Land-based or shallow marine seismic data acquisition and processing techniques are used to generate a profile (image) of a geophysical structure (subsurface) of the underlying strata. This profile does not necessarily provide an accurate location for oil and gas reservoirs, but it may suggest, to those trained in the field, the presence or absence of oil and/or gas reservoirs. Thus, providing an improved image of the subsurface in a shorter period of time is an ongoing process.
The estimation of residual static terms for a multi-component data set is a challenge. Estimating residual statics in two-dimensions and three-dimensions for P-P data or for converted waves such as P-S data is part of time or depth seismic processing. Conventional approaches of evaluating residual statics on P-P data and P-S data are predominantly based on linear inversion involving cross correlation functions as described by J. Ronen and J. F. Claerbout in their 1985 article entitled “Surface-Consistent Residual Statics Estimation by Stack Power Maximization” published in Geophysics and S. Jin, J. Li and S. Ronen in their 2004 paper entitled “Robust Inversion for Converted Wave Receiver Statics,” presented at the 74th Annual International Meeting of the Society of Exploration Geophysicists or trace-to-trace coherence of the common receiver stack section as described by P. W. Cary and W. S. Eaton in their 1993 article entitled “A Simple Method for Resolving Large Converted-Wave (P-Sv) Statics” published in Geophysics.
Further, it has been shown that the estimation of large-magnitude residual statics is better handled with a non-linear system, as described by Daniel H. Rothman in his 1985 article entitled “Non-linear Inversion, Statistical Mechanics and Residual Statics Estimation” and his 1986 article entitled “Automatic Estimation of Large Residual Statics Corrections” both published in Geophysics, based on a Monte Carlo method, as described by D. Le Meur and S. Merrer in their paper entitled “Monte Carlo Statics: The Last Frontier” presented at the 2004 Canadian Society of Exploration Geophysicists Annual Convention, and coupled with a simulated annealing approach, as described by K. Vasudevan, W. G. Wilson and W. G. Laidlaw in their 1991 article entitled “Simulated Annealing Statics Computation Using an Order-based Energy Function” published in Geophysics. Accordingly, in converted waves processing, shear (transverse) wave receiver statics are characterized by a large magnitude which can be two to ten times greater than P-P static values as well as by noisier input data than the P-P data.

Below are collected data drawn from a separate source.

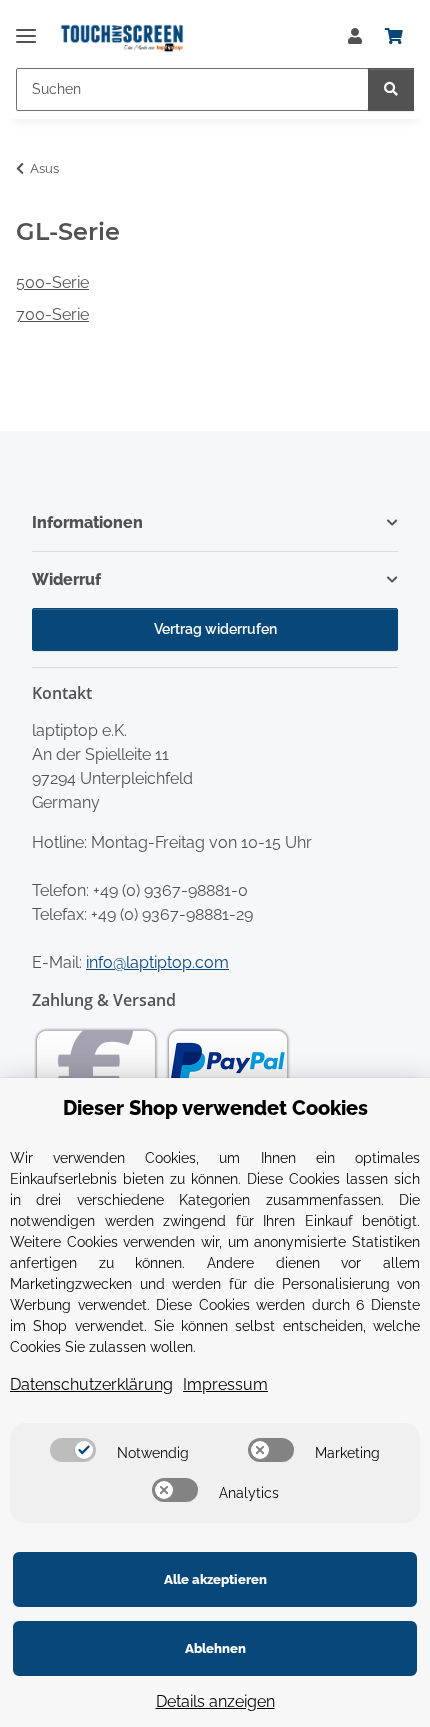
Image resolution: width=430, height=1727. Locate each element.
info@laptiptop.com (157, 962)
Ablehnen (215, 1648)
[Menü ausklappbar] (26, 27)
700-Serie (52, 314)
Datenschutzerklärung (91, 1384)
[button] (355, 37)
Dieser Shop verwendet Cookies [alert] (215, 1108)
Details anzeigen (215, 1701)
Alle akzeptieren (215, 1579)
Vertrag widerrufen (215, 629)
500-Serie (52, 282)
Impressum (225, 1384)
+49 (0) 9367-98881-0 (170, 890)
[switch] (73, 1450)
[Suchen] (391, 89)
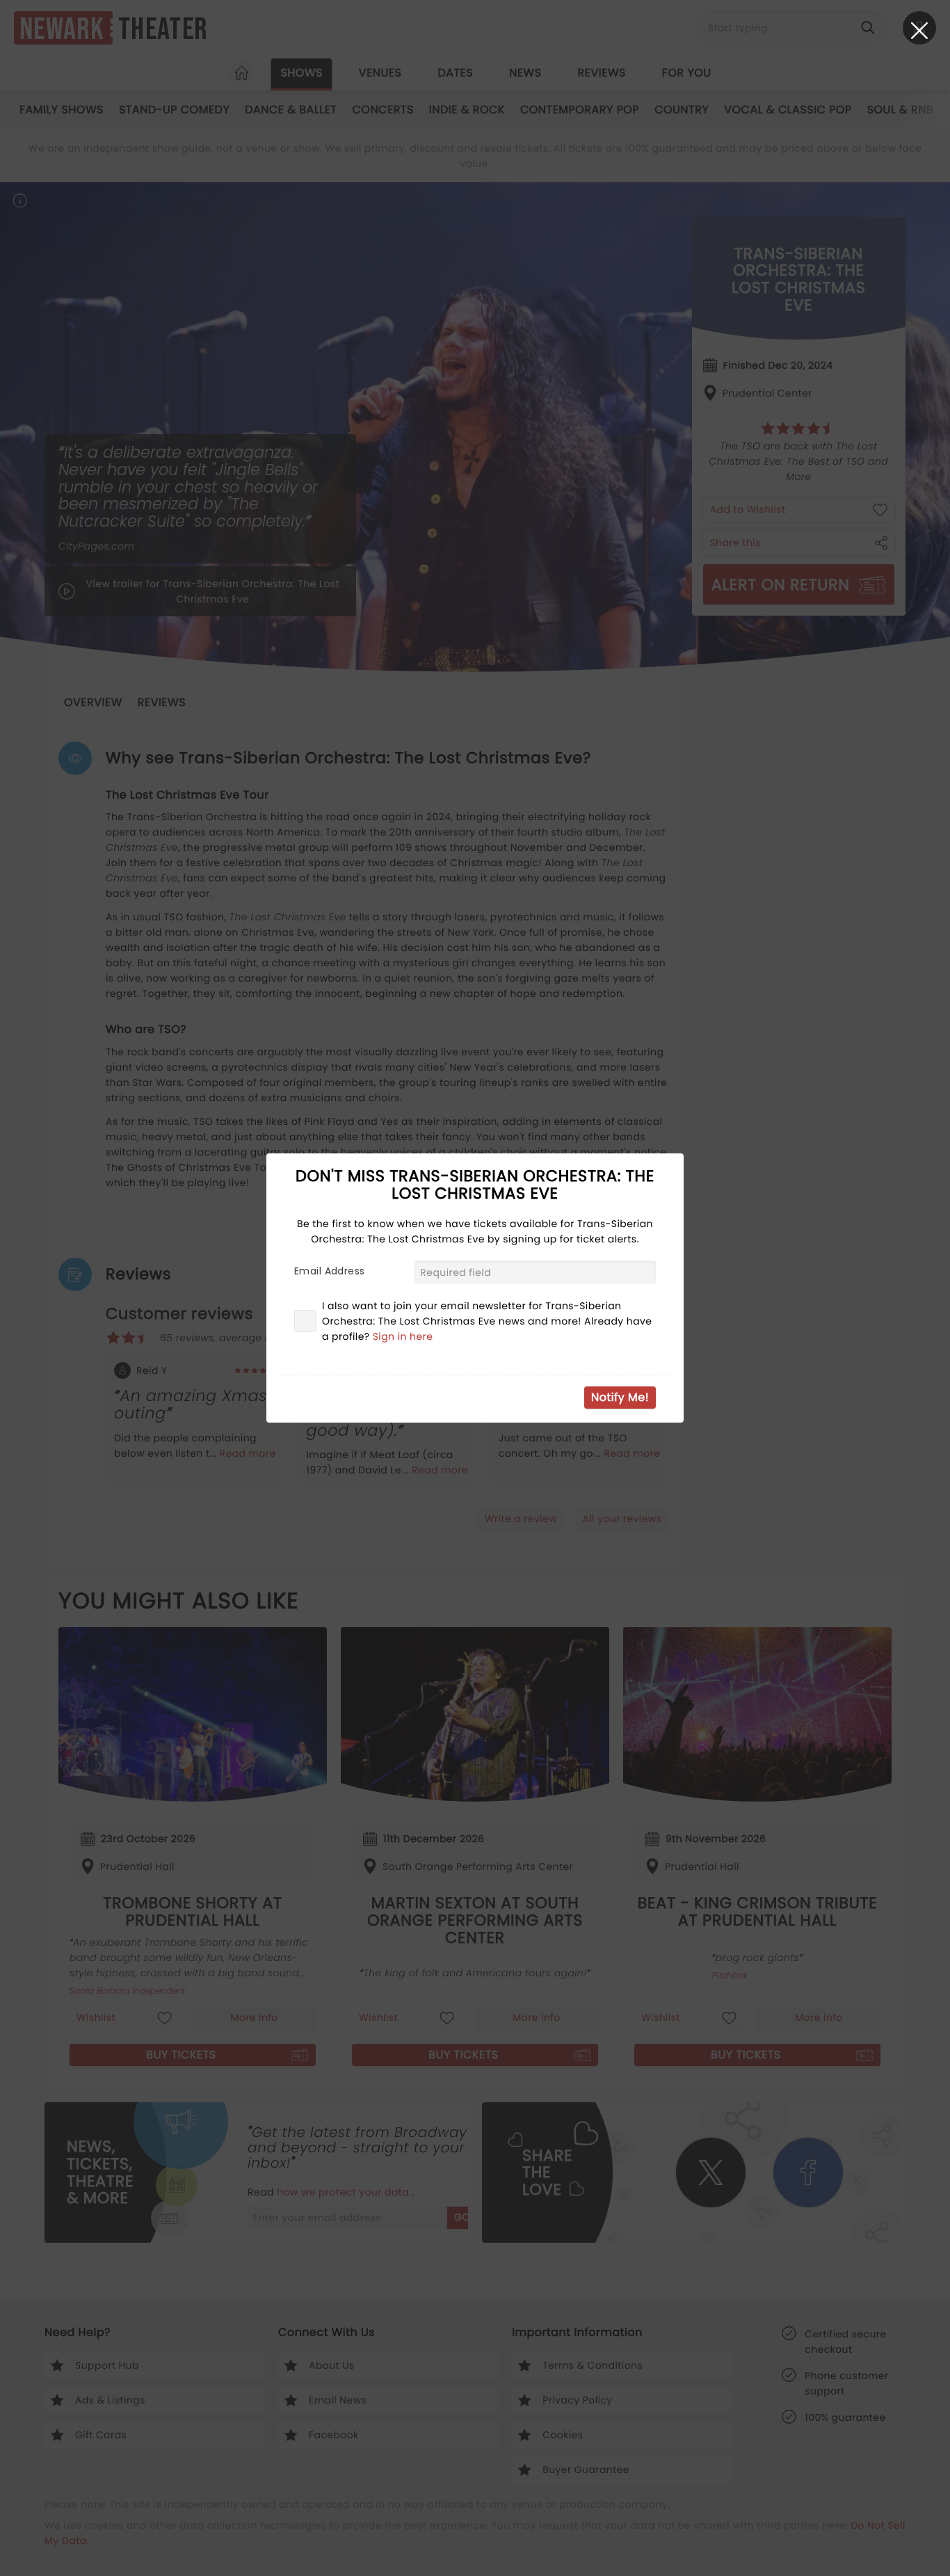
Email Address (329, 1271)
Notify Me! (620, 1397)
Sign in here (403, 1336)
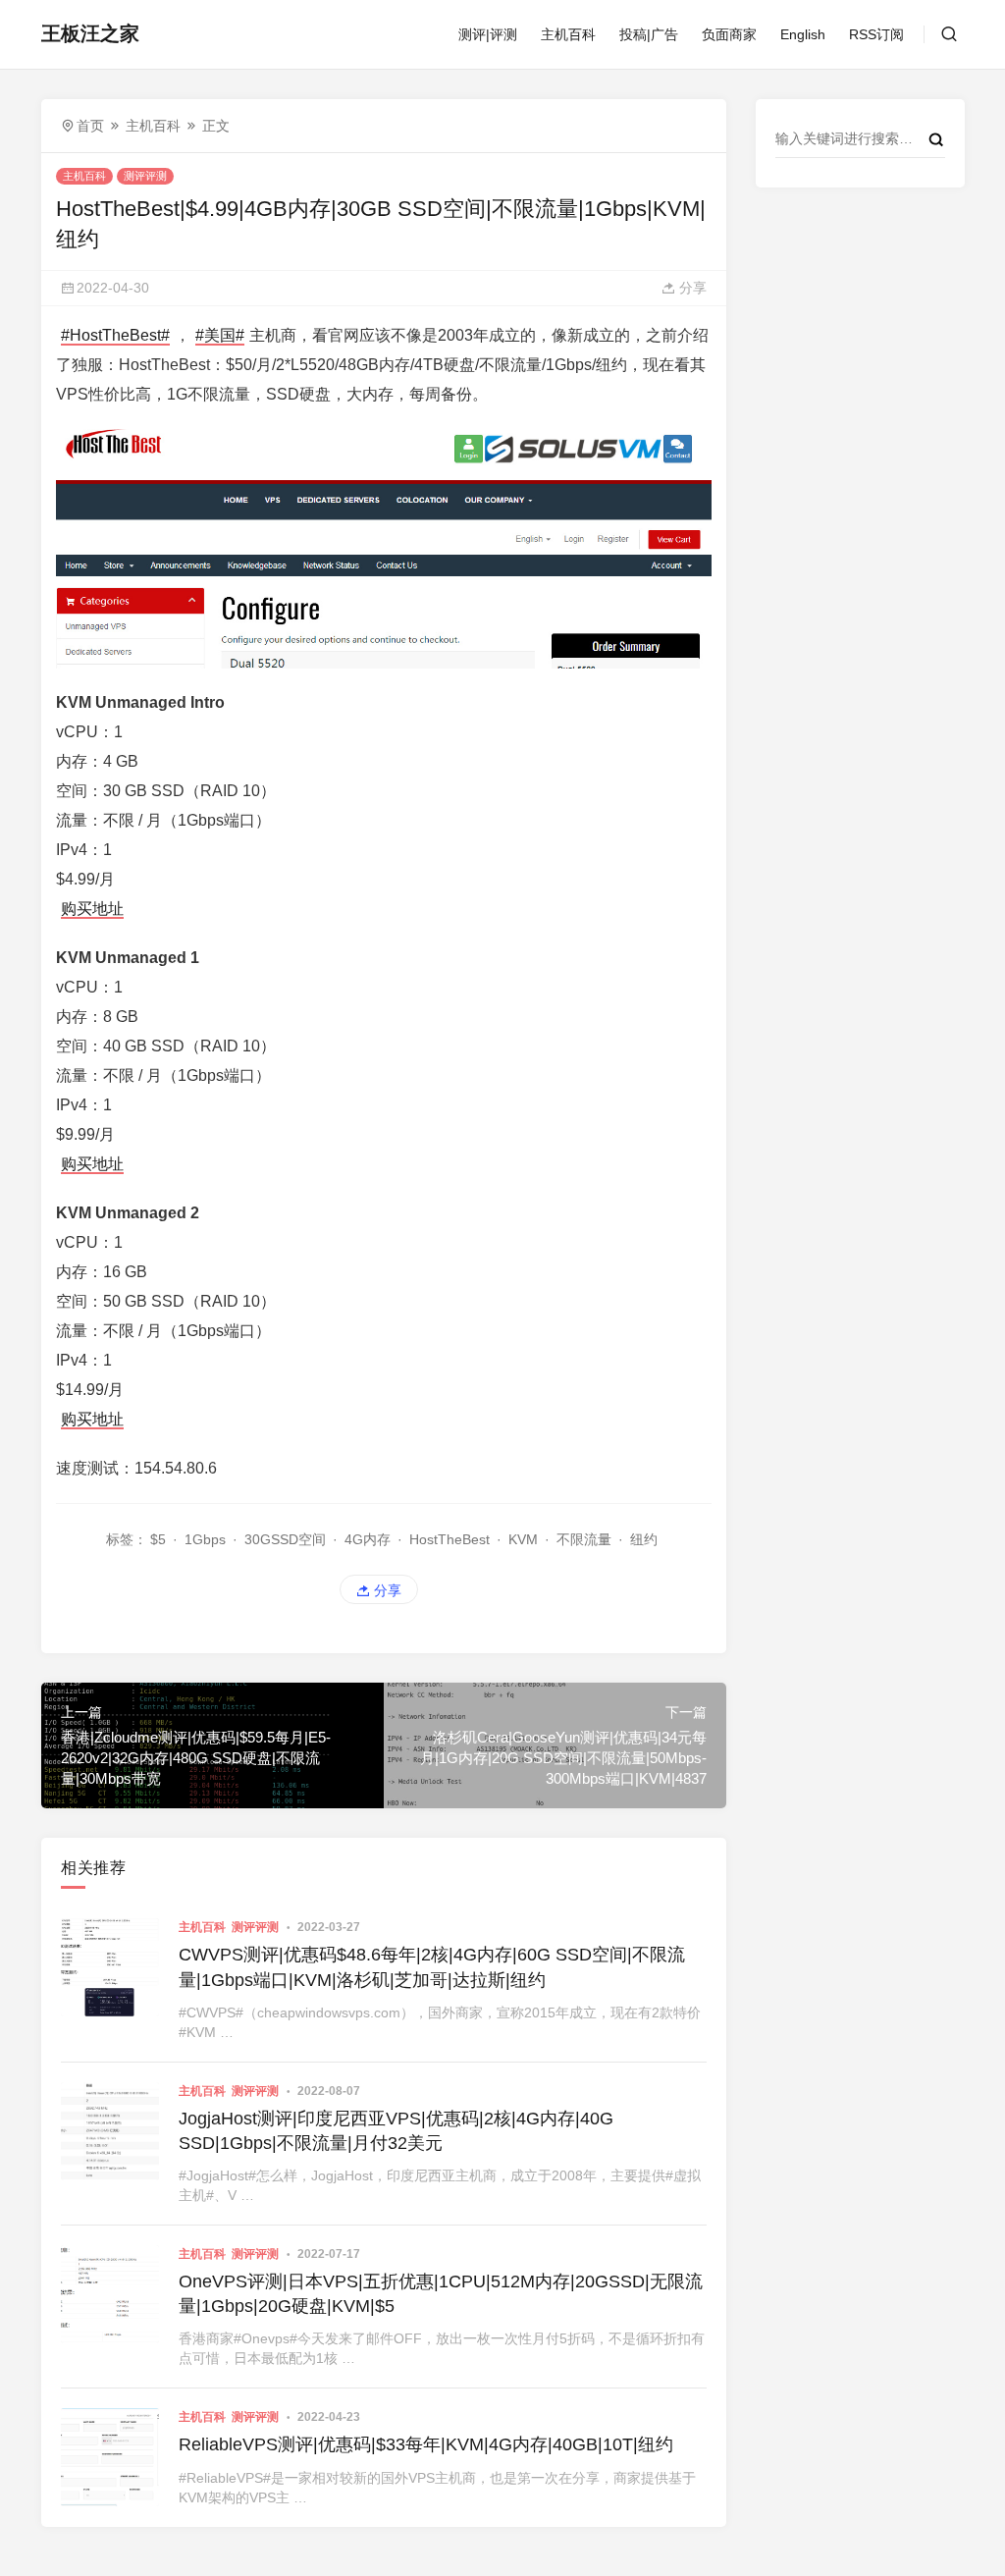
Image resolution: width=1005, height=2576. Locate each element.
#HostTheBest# (115, 335)
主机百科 (568, 34)
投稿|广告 (648, 34)
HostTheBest (449, 1539)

It is known in the art that different methods are used for computing surface-consistent residual statics on P-P data and receiver statics on P-S data as described by D. Marsden in his 1993 article entitled “Static Corrections—A Review” published in The Leading Edge. Most of these methods are based on the use of cross-correlation functions and a solution of a system of linear equations, which very frequently give a local minimum solution based on the nature of the data. A non-linear approach, however, using the simulated annealing concept, as described by S. Kirkpatrick, C. D. Gelatt, Jr. and M. P. Vehhi in their 1983 article entitled “Optimization by Simulated Annealing” published in Science, coupled with a Monte Carlo technique, as described by N. Metropolis, A. Rosenbluth, M. Rosenbluth, A. Teller and E. Teller in their 1953 article entitled “Equation of State Calculations by Fast Computing Machines” published in the Journal of Chemistry and Physics, allows computing any type of residual statics at the global minimum.
Looking now to background art FIG. 1, a flowchart 100 for estimating P-P residual statics 110, 112 and P-S residual statics 116 is depicted. The method is a two-pass calculation with the first pass 102 operating on the P-P data 106 and the second pass 104 operating on P-S data 108 and the P-P source residual statics 110 output from the first pass 102. The first pass 102 is dedicated to calculating P-P source residual statics 110 and P-P receiver residual statics 112 by applying a non-linear statics solver 114 to the P-P data 106. The second pass 104 is dedicated to calculating the P-S residual statics 116 by applying the P-P source residual statics 110 to the P-S data 108 and then applying the non-linear statics solver 114 to the updated P-S data 108. The two-pass nature of this approach leads to undesirably long computational times based on the data access mechanisms for the large volume of data associated with the P-P data 106 and the P-S data 108.
Accordingly, it would be desirable to provide systems and methods that avoid the afore-described problems and drawbacks, and improve the accuracy of the final images which are produced as a result of such seismic surveys.